GSoC 2022 ideas - tsafin/tarantool GitHub Wiki

Google Summer of Code 2022 ideas

Please find below the preliminary list of ideas we would like to explore during this season of Google Summer of Code. Each idea has corresponding difficulty level, required/optional skill sets, and mentor names.

Not all ideas have same amount of detailiness in explanation, but we believe they might be of a good start in an interesting direction.

Table of Contents

Database engines

Add column storage engine

Tarantool storage engines MemTx and Vinyl are row (tuple) based, which is working fine for OLTP activity, but is suboptimal for OLAP queries. There is infrastructure in Tarantool to switch engines for spaces, and we may experiment with column based storage. As a bonus, for cluster mode, column storage may store different column families on different nodes for better locality. Such approach may provide (or may be not) better scalability for OLAP queries in a wide-column cluster.

  • We need to experiment with local column storage scenario
  • And wide-column scenario for column families spread over cluster nodes;
  • Measure benefits and overhead;

Difficulty: Hard

Required skills: C/C++

Mentor: Kirill Yukhin

Add B+ Tree storage engine

Persistent, LSM-based Tarantool Vinyl storage engine provides good performance for write-only activities, but is suboptimal for read queries, especially if one query cold data. On the other hand B+ tree based storage engines better fit the scenarios when we not only write data (across clusters) but also need to query cold data for simple analytic needs. There is infrastructure in Tarantool to switch engines for spaces, and we may experiment with B+ tree based storage.

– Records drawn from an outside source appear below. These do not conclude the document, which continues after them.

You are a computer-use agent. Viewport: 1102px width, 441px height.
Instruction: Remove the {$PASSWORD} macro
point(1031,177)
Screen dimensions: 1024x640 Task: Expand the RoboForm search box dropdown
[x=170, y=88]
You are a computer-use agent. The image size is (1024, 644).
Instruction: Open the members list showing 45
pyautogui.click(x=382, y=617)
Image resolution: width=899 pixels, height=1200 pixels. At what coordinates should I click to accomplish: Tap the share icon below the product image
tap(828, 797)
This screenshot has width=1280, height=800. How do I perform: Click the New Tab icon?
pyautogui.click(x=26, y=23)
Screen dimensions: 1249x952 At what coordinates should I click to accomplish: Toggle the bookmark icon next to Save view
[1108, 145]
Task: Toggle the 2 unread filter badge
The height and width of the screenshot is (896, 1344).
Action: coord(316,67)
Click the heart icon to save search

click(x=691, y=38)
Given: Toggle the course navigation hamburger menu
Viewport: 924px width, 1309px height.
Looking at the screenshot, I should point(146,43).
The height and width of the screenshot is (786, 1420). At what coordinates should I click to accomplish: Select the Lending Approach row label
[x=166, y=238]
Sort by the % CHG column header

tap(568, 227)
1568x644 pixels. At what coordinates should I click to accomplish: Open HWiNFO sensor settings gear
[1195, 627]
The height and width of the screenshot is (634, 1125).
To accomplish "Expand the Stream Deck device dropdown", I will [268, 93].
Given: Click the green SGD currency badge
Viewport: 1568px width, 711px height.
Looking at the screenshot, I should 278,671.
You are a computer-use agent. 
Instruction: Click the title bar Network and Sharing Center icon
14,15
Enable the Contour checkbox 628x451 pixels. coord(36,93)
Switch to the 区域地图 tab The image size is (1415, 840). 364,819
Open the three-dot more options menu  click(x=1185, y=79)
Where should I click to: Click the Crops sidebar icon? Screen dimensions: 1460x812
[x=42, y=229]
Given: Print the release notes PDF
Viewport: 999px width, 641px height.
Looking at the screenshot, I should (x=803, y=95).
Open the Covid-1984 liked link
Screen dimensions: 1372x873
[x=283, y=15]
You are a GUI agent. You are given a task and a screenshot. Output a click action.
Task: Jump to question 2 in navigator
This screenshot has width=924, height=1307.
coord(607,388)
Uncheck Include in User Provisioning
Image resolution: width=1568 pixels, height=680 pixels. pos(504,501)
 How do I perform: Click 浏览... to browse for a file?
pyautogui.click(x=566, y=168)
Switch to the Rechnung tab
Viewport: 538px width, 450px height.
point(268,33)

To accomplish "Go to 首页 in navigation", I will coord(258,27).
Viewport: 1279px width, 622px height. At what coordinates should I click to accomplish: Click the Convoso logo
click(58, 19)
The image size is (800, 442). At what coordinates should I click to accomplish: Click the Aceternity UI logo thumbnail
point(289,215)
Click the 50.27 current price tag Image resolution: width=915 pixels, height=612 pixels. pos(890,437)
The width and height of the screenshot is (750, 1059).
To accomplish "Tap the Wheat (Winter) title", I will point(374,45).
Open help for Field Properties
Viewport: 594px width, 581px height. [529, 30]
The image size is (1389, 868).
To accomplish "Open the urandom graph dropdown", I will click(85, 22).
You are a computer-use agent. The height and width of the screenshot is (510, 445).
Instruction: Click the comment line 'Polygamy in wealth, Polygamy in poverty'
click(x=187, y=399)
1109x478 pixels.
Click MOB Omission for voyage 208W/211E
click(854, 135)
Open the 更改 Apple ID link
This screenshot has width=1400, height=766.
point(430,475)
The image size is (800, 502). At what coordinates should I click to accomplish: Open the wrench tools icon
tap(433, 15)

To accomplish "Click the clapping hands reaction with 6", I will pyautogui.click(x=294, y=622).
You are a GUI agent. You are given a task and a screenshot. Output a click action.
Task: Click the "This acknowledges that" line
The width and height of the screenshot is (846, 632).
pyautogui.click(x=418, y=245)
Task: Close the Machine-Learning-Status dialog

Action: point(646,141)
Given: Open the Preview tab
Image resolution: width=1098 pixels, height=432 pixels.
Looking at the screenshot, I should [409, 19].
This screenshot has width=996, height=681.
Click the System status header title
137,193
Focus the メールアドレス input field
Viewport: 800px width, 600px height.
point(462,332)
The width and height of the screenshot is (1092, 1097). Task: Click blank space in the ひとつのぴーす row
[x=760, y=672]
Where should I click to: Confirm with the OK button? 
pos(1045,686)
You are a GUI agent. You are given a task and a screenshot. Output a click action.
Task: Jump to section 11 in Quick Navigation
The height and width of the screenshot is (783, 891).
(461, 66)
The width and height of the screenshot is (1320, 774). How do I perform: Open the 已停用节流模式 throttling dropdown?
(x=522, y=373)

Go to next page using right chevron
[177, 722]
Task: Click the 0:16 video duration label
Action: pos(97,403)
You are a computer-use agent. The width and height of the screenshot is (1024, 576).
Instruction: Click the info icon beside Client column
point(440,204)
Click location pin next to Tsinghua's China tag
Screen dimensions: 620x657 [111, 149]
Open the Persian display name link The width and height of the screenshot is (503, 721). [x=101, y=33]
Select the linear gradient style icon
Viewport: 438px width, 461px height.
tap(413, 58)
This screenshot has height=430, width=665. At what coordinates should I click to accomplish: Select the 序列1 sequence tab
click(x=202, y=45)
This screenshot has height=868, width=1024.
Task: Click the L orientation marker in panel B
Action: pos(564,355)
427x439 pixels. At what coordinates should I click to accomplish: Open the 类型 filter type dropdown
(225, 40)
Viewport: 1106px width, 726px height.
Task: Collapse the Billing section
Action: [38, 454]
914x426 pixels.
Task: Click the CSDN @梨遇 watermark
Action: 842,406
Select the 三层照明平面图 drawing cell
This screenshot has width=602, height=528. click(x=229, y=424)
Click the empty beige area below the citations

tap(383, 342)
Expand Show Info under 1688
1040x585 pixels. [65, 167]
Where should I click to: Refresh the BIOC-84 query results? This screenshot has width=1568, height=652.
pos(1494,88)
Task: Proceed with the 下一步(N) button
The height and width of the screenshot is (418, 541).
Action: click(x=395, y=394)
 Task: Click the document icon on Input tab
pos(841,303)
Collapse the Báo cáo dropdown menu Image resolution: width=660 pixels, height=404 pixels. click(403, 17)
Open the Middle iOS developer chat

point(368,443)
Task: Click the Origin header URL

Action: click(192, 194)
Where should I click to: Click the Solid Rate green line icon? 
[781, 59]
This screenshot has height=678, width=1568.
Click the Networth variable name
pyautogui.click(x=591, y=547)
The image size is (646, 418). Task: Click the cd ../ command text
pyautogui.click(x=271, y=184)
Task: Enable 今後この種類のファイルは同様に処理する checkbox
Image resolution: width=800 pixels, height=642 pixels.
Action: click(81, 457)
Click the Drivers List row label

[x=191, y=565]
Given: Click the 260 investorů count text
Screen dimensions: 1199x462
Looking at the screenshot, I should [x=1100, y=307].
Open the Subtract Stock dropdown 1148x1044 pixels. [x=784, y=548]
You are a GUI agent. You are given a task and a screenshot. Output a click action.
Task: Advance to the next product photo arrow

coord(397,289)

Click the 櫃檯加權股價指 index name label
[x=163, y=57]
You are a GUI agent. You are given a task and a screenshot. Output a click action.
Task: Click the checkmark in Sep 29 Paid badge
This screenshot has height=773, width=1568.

  • One need to create this engine, plug it in to the generic query flow in Tarantool (making sure that Lua and SQL requests still work for new engine);
  • One need to compare its performance against Vinyl, measure memory benefits or losses.

Difficulty: Hard

Required skills: C/C++

Mentor: Timur Safin, Cyrill Gorkunov

Calculate bloom filter and page size automatically

Vinyl is a disk storage based on LSM tree data structure. To speed up data access (which may take a while for a disk storage) we use probabilistic data structure - bloom filter. It allows us to eliminate excess data lookups - we can skip some files on disk if bloom filter application returns negative result. We should adjust bloom filters and page size automatically to fit a pre-defined page index size. We have the following automatic adjustment strategies, which we should all employ:

  • avoid having bloom filters on lower levels; the deeper the LSM level, the less value per byte used they provide
  • increase page size (again, starting from the bottom-most pages) - the larger is the page size, the smaller is the page index.

Related issues :

Difficulty: Medium

Required skills: C

Mentor: Nikita Pettik, Anastasiy Belyaev

Implement persistent tuple cache

To speed up data access in Vinyl we also maintain cache of tuples (to be more precise - chains of tuples) in RAM. However, it is not persistent, i.e. in instance reload its content is erased. It would be nice to dump tuple cache during checkpoint, and recover it during vinyl recovery.

Related issues :

vinyl: persistent tuple cache #2065

Difficulty: Hard

Required skills: C

Mentor: Nikita Pettik, Anastasiy Belyaev

Make vinyl memory level dumping independent from memtx

Currently, the only way of forcing LSM-tree based vinyl engine's memory level dump is by calling box.snapshot(). However, this call can be slow, because it also dumps memtx engine's memory and it has some side effects, such as creating a checkpoint and invoking xlog garbage collection. It would be nice if there were a separate handle for that, e.g. box.ctl.vinyl.dump().

Related issues:

Difficulty: Medium

Required skills: C

Mentors: Nikita Pettik, Georgiy Lebedev, Anastasiy Belyaev

Add massive end-to-end testing for concurrent operations in vinyl

In #4821 we found that Tarantool may crash or get stuck if a failed memory dump happens concurrently with a DDL operation. However, this is not the only case where dump failure occurring in parallel with another operation may lead to bugs. Thus, we need provide test scenarios covering combination of dump/compact fails and concurrent index/space drop/alter/creation operations.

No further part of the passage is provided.